[Word and element location data]

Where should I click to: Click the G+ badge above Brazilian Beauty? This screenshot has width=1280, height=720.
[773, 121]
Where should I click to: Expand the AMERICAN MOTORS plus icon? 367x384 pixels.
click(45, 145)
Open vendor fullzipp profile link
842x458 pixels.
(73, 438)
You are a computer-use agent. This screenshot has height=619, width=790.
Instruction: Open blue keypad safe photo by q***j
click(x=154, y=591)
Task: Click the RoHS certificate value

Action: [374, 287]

---

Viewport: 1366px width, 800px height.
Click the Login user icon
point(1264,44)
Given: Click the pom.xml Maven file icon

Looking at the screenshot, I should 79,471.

### Exercise objective
Copy the lines from the one containing "Open vendor fullzipp profile link" through the one containing "Action: [374, 287]", both included, changing "profile" to "store" and leaving everything else unchanged.

### Full answer
Open vendor fullzipp store link
842x458 pixels.
(73, 438)
You are a computer-use agent. This screenshot has height=619, width=790.
Instruction: Open blue keypad safe photo by q***j
click(x=154, y=591)
Task: Click the RoHS certificate value

Action: [374, 287]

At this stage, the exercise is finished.